RAGatouille is an innovative project designed to streamline and enhance the implementation of Retrieval-Augmented Generation (RAG) pipelines by integrating cutting-edge retrieval methods. It emphasizes modularity and ease of use, all while being grounded in advanced research. The project comes to life as a bridge connecting sophisticated research findings with practical RAG pipeline applications.

Motivation Behind RAGatouille

The primary goal of RAGatouille is to close the gap between advanced retrieval research and its application in RAG pipelines. RAG involves multiple components, with retrieval models being critically important. Traditionally, dense retrieval models such as OpenAI's text-ada-002 have been the go-to choice, but recent studies suggest that they may not always be the optimal solution. Recent information retrieval research highlights alternative models like ColBERT which are more efficient, adaptable to various domains, and suitable for low-resource languages.

Core Features

RAGatouille simplifies the use of state-of-the-art retrieval models, particularly aiming to make ColBERT models more accessible. By doing so, it ensures users can efficiently harness these models without diving deeply into the vast retrieval literature.

1. Training and Fine-Tuning

RAGatouille provides tools for training and fine-tuning retrieval models with ease. It employs a built-in TrainingDataProcessor in its RAGTrainer, capable of transforming various forms of input data into training-compatible triplets. This process includes deduplication, mapping of positives and negatives, and the mining of 'hard negatives' which are essential for effective training.

from ragatouille import RAGTrainer
my_data = [("What is the meaning of life ?", "The meaning of life is 42"), ...]
trainer = RAGTrainer()
trainer.prepare_training_data(raw_data=my_data)

2. Embedding and Indexing Documents

Creating indices for documents is made straightforward. By loading a trained model (either your own or a pretrained one from a hub), you can index documents swiftly. The indexing process involves document splitting, tokenization, term identification, embedding, and vector storage.

from ragatouille import RAGPretrainedModel
RAG = RAGPretrainedModel.from_pretrained("colbert-ir/colbertv2.0")
index_path = RAG.index(index_name="my_index", collection=my_documents)

3. Retrieving Documents

Retrieving documents from an index is as easy as building one. Users can conduct searches on the indexed documents seamlessly. Results are returned as structured data that includes content, score, rank, and optional metadata if provided during indexing.

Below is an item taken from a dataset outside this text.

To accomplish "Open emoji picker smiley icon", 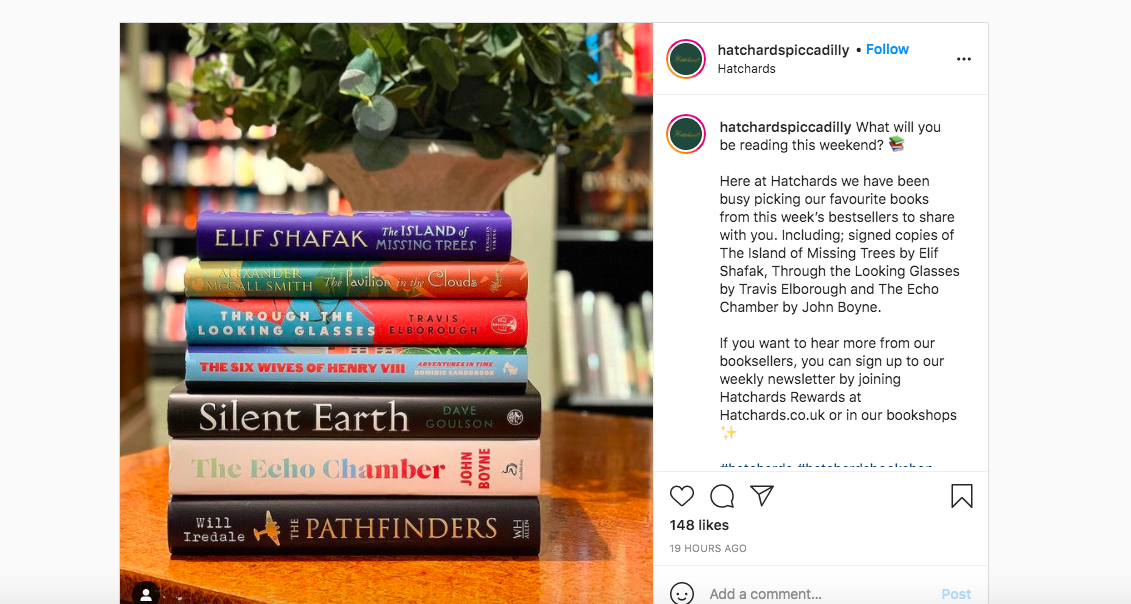I will tap(682, 593).
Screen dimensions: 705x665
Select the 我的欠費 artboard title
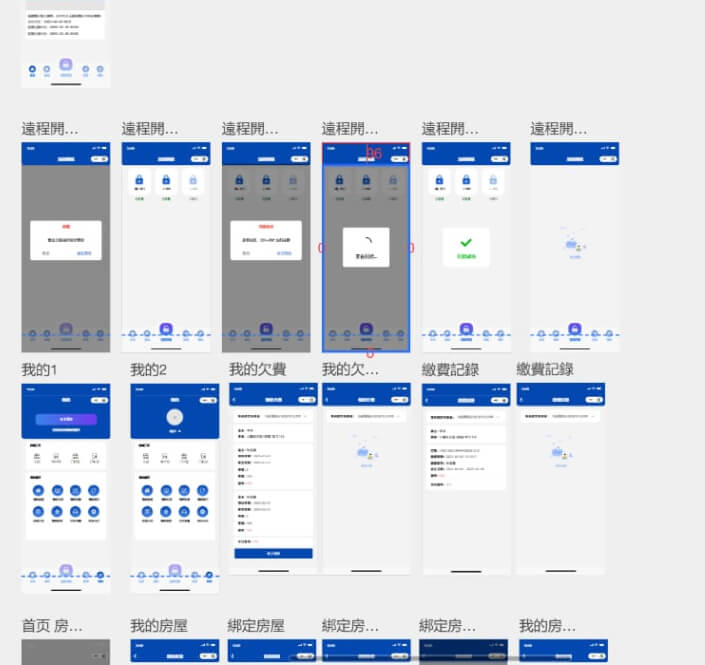[x=257, y=370]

from ragatouille import RAGPretrainedModel
query = "ColBERT my dear ColBERT, who is the fairest document of them all?"
RAG = RAGPretrainedModel.from_index("path_to_your_index")
results = RAG.search(query)

Integration and Use Cases

RAGatouille is versatile and integrates well with existing systems. It can power projects as extensive as Spotify's vector search framework, evidencing its scalability and effectiveness. It also supports various integrations including:

ColBERT: Official implementations with easy API queries.
Vespa: A managed RAG engine offering extensive retrieval options.
FastRAG and LlamaIndex: Both offer support for ColBERT models, ensuring wide compatibility.

Getting Started

To use RAGatouille, simply install it via pip:

pip install ragatouille

Note that it requires a Linux environment or WSL2 on Windows to function correctly.

Conclusion

RAGatouille empowers users to leverage the full potential of RAG pipelines with minimal effort. By focusing on accessible and modular retrieval methods, it allows users to adapt and optimize their models to match specific needs and domains, opening up new possibilities in information retrieval and knowledge generation.